--- Extrait du document ---
━━━━━━━━━━━━━━━━━━━━━━━━━━━━━━

Cincinnati (Ohio), 30 novembre.

Seulement un baiser en esprit, chère Agathe, et quelques lignes aujourd’hui, car j’ai tant à faire, que j’en ai la tête comme un peu troublée ; mais c’est par du vin doux.

Je suis depuis mardi dernier dans le plus joli, le plus amical foyer, avec des époux charmants ; M. et madame Stetson, d’âge moyen (environ cinquante ans), riches, sans enfants, mettent leur joie à réunir autour d’eux et à rendre heureux des parents, des amis. J’habite l’une des chambres de leur jolie et vaste maison et suis entourée de soins, traitée comme un membre de la famille. Un jeune pasteur, pâle, doux, grave (veuf affligé), et deux femmes célibataires, parentes de mes hôtes, composent avec eux les habitants de céans. M. Stetson, géant par sa taille, et sa petite, sa gracieuse femme, ont une bonne dose de gaieté, et la vie journalière ne manque pas de sel pour la ranimer.

━━━━━━━━━━━━━━━━━━━━━━━━━━━━━━

--- Lignes fournies ---
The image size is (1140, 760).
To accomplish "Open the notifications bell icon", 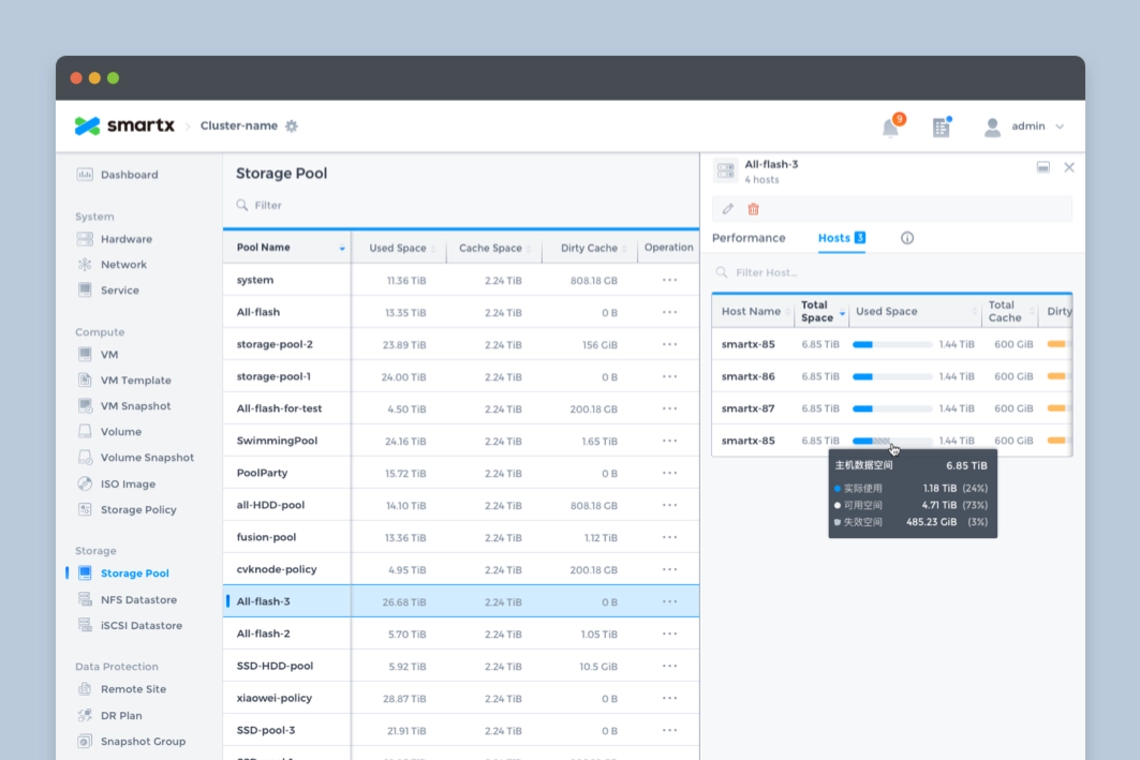I will pyautogui.click(x=890, y=127).
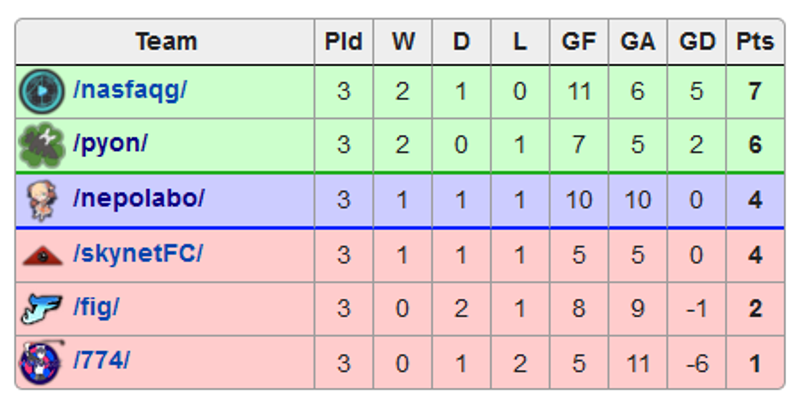Click the /pyon/ clover logo icon
This screenshot has width=800, height=406.
point(42,145)
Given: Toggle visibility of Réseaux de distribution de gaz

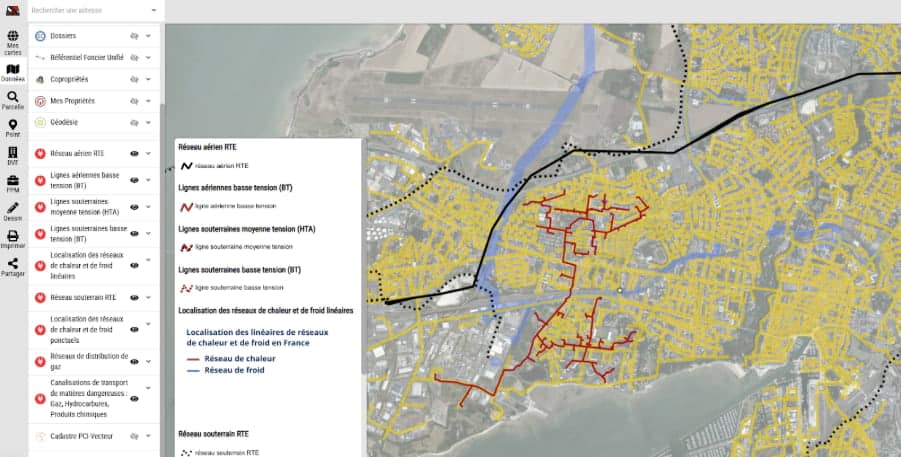Looking at the screenshot, I should pyautogui.click(x=134, y=361).
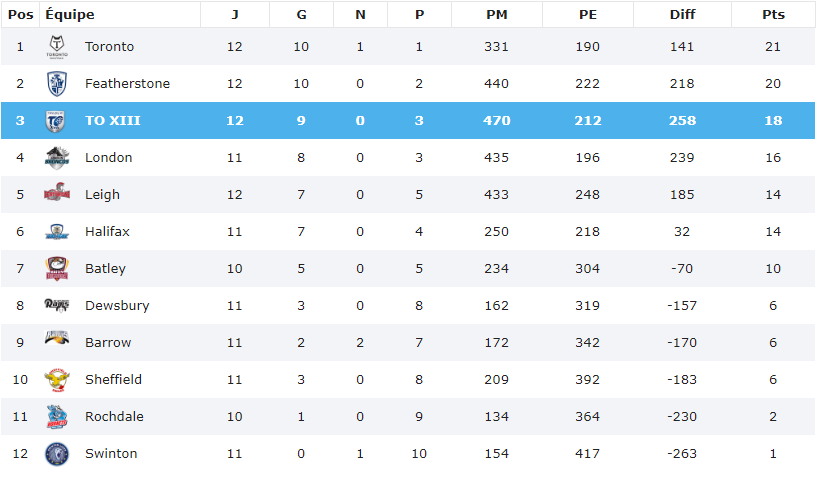Click the Rochdale team logo
Image resolution: width=816 pixels, height=477 pixels.
click(x=57, y=416)
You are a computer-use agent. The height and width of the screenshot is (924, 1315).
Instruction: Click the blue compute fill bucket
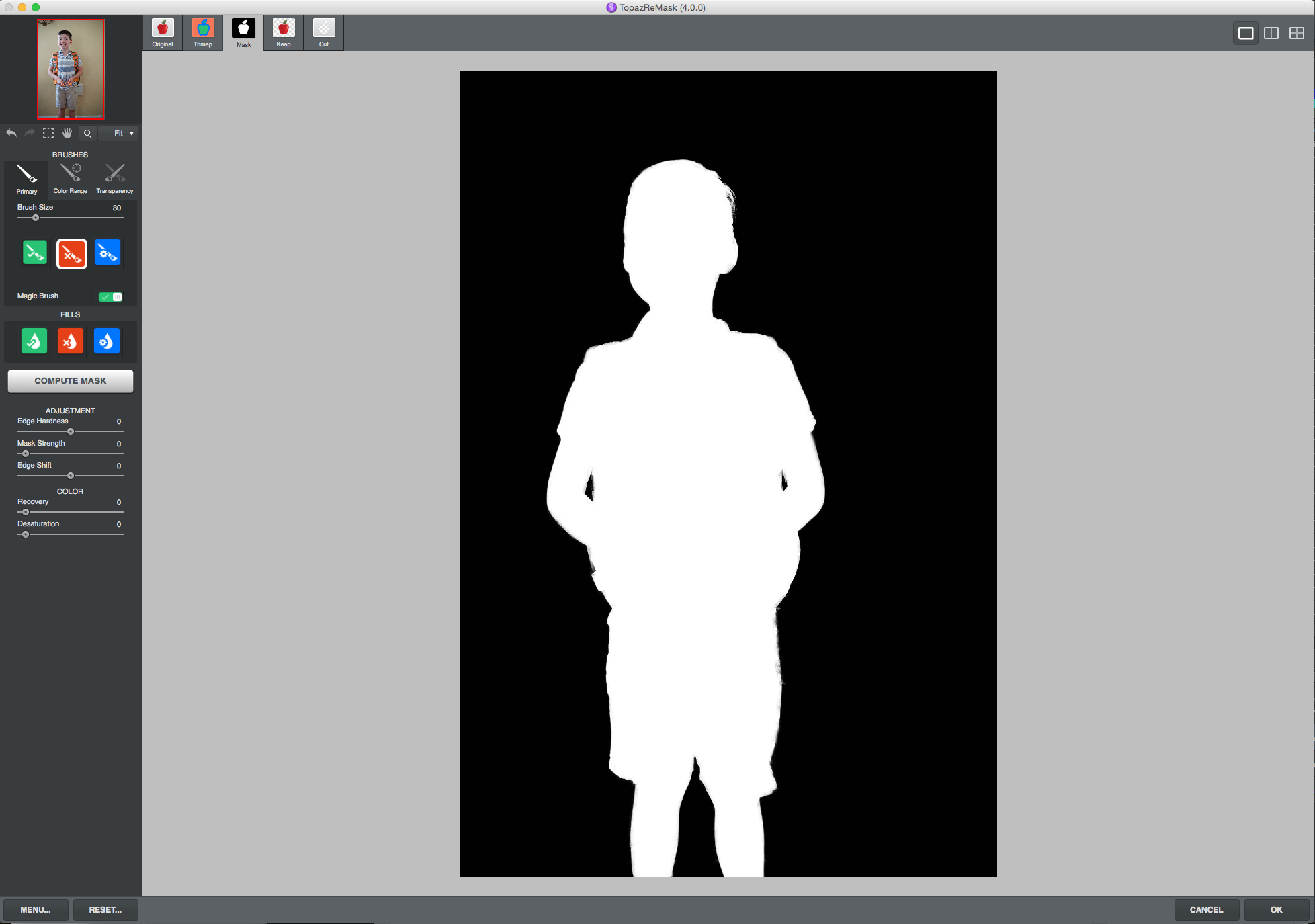pyautogui.click(x=107, y=341)
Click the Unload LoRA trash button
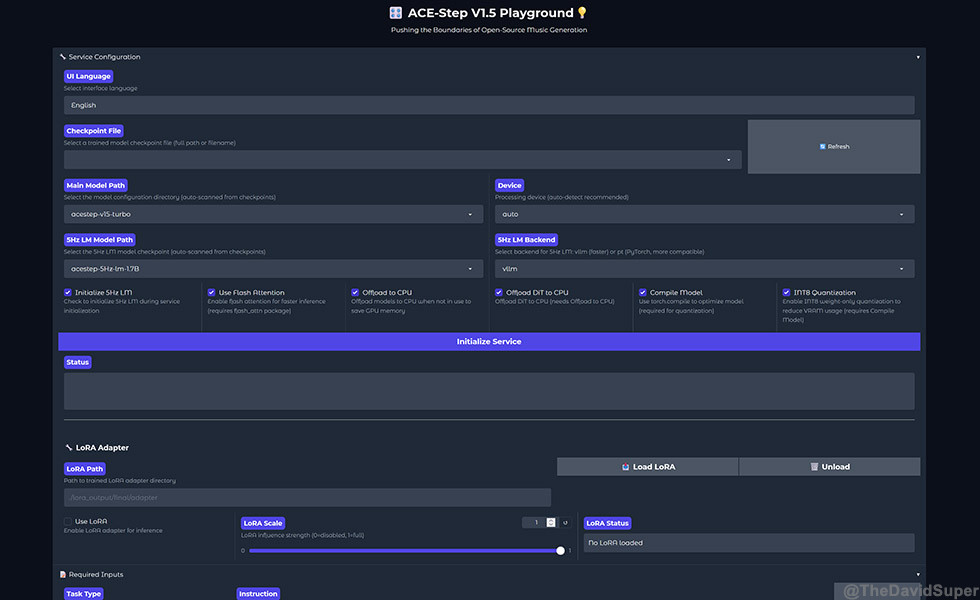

━━━━━━━━━━━━━━━━━━━━━━━━━━━━━━

--- Tâches à réaliser ---
(1) D'après l'extrait, pourquoi la lettre se limite-t-elle à quelques lignes ce jour-là ? Répondez en une à trois phrases.
(2) Recopiez mot pour mot le passage de l'extrait qui commence par « Seulement un baiser » et se poursuit jusqu'à « pour la ranimer. ».

--- Réponses attendues ---
(1) La lettre se limite à quelques lignes parce qu'il y a tant à faire que la tête en est comme un peu troublée. Elle précise toutefois que ce trouble vient « du vin doux ».

(2)
Seulement un baiser en esprit, chère Agathe, et quelques lignes aujourd’hui, car j’ai tant à faire, que j’en ai la tête comme un peu troublée ; mais c’est par du vin doux.

Je suis depuis mardi dernier dans le plus joli, le plus amical foyer, avec des époux charmants ; M. et madame Stetson, d’âge moyen (environ cinquante ans), riches, sans enfants, mettent leur joie à réunir autour d’eux et à rendre heureux des parents, des amis. J’habite l’une des chambres de leur jolie et vaste maison et suis entourée de soins, traitée comme un membre de la famille. Un jeune pasteur, pâle, doux, grave (veuf affligé), et deux femmes célibataires, parentes de mes hôtes, composent avec eux les habitants de céans. M. Stetson, géant par sa taille, et sa petite, sa gracieuse femme, ont une bonne dose de gaieté, et la vie journalière ne manque pas de sel pour la ranimer.